Here’s a daunting truth about resumes: Every single component of them – from your contact information to the font size you choose – is an opportunity for error. And with recruiters spending an average of just six seconds reading each resume, one error is all it takes for yours to end up at the bottom of the trash bin.
As a resume writer, I’ve noticed people tend to make a lot of the same mistakes on their resumes. Here are five of the most common resume blunders, along with tips on how to avoid them.
1. Not having a professional summary or having a generic, poorly written one.
The professional summary is a three- to four-sentence paragraph that concisely presents your unique talents and skills. It also happens to be the most important part of your resume. Not having one, or having a shoddy one, can be a deal breaker for recruiters.
Hone in on what sets you apart from other candidates and try to avoid industry jargon and clichés. (Ahem to all of you detail-oriented people persons out there.)
2. An ugly format.
Let’s face it, there are some rough-looking resumes out there. Remember that recruiters and HR professionals spend a significant part of their day reading them. Put yourself in their shoes. Would you want to read a jumbled resume stuffed with dense blocks of 9-point text? Well, neither would they.
Keep your document clean, streamlined and easy on the eyes. Stick to a 10- or 11-point font and break up large blocks of text. White space is your friend.
3. Mechanical errors.
These are the worst because they’re so avoidable, yet so commonplace. You could be an ideal job candidate but if you’re mixing up “your” and “you’re” or misspelling the name of your current company, you’re unlikely to get very far in the job application process.
Be sure to review your resume carefully before submitting it. Then ask a friend or two to take a look in case you overlooked any errors.
4. Boring bullets that read like job descriptions.
If you’re like most people, the bullets in your resume’s work experience section read like a laundry list of job responsibilities. But this is actually a misguided approach that will do little to set you apart from the competition. Instead, your bullets should describe what you’ve accomplished in each position.

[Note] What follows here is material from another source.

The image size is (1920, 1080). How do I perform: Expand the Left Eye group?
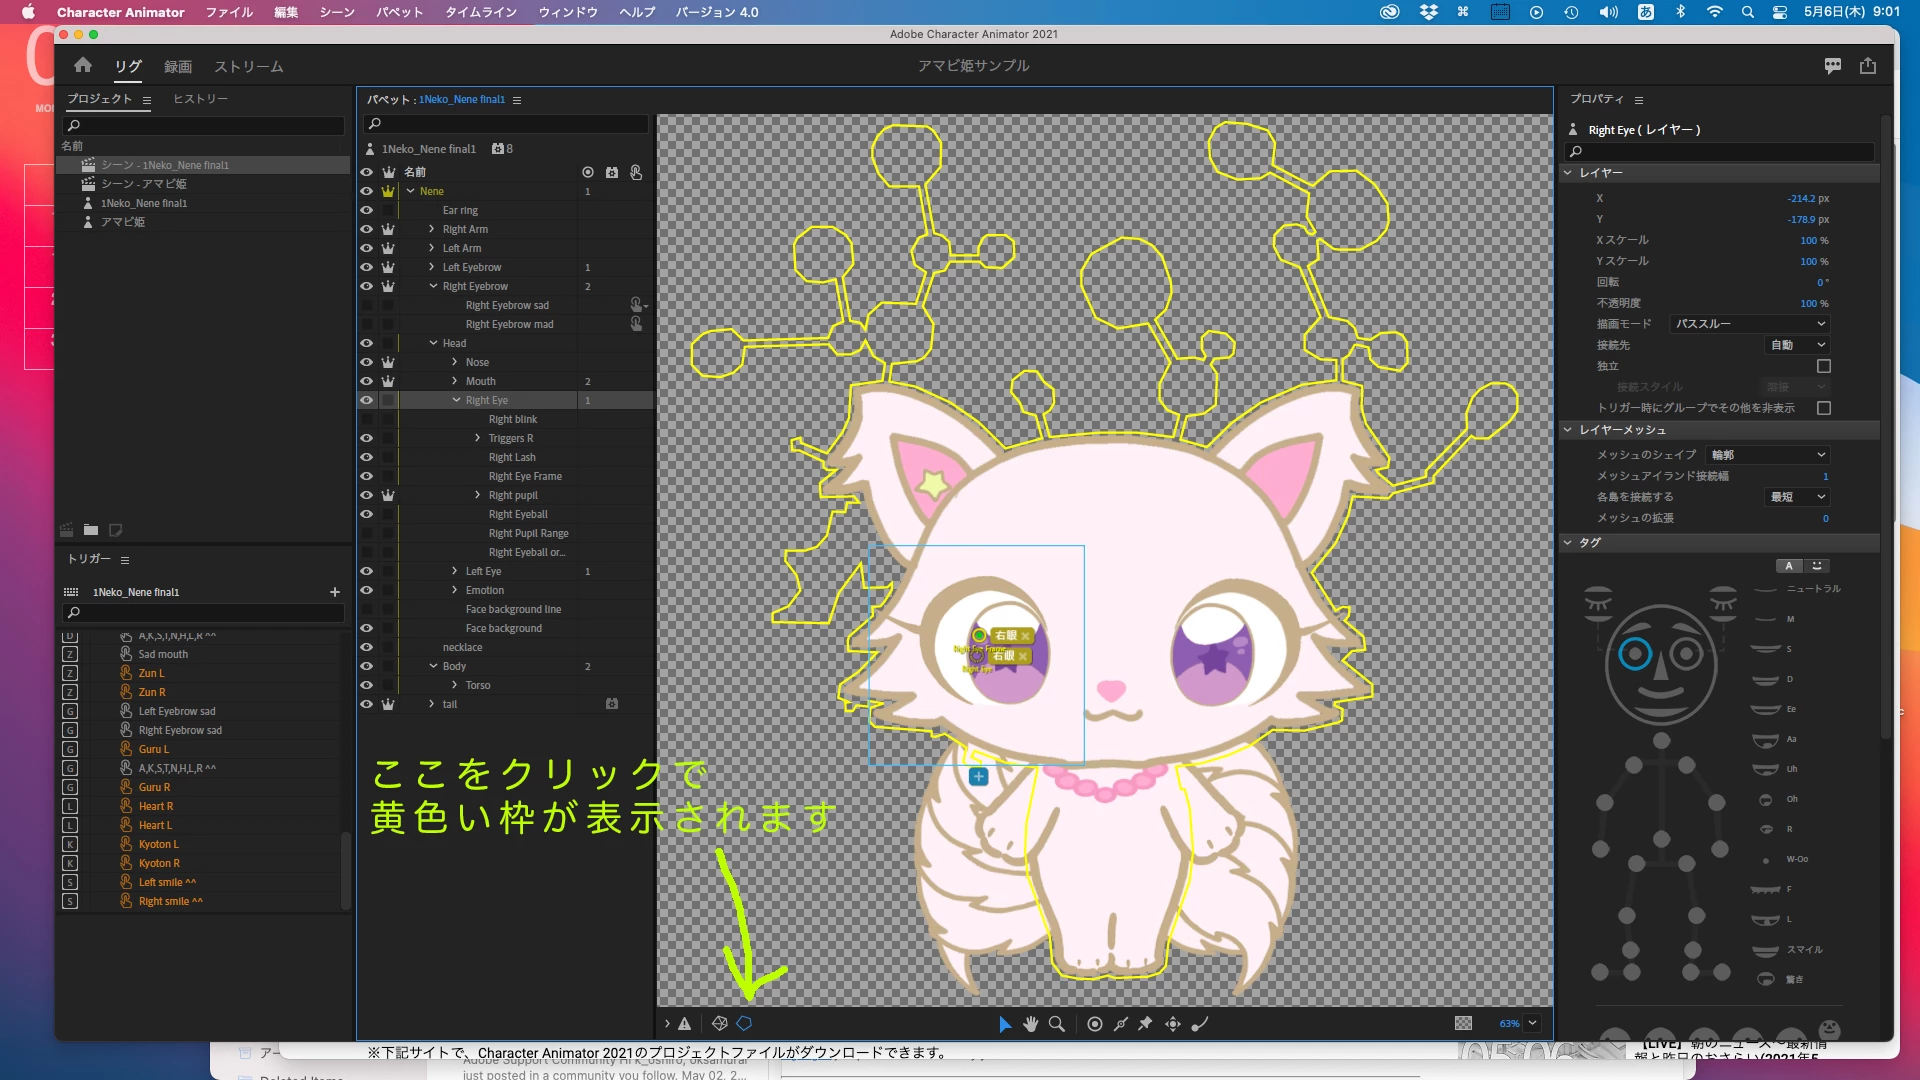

For example, let’s say you’re a public relations professional who secures media coverage for your clients. That’s great and certainly something you’ll want to mention in your resume. But even more impressive? The 30 percent sales increase your client experienced as a result of the media coverage you secured for them. That’s the stuff that gets you in the door for job interviews.
5. Longer than two pages.
Just as recruiters don’t want to read a resume that is verbose and disorganized, neither do they want to read a resume that reads more like a dissertation. No one’s resume should ever be longer than two pages. Even if you’re the CEO of a company. Even if you have 40 years of experience. Even if you’ve won more awards than Meryl Streep. I repeat, your resume should be no longer than two pages. Remember that your resume isn’t meant to be a catch-all for every detail of every single thing you’ve ever done in your career. It’s meant to serve as a concise, yet thorough snapshot of who you are, what you’ve accomplished, and what you have to offer potential employers. Two pages is plenty of space to achieve this goal.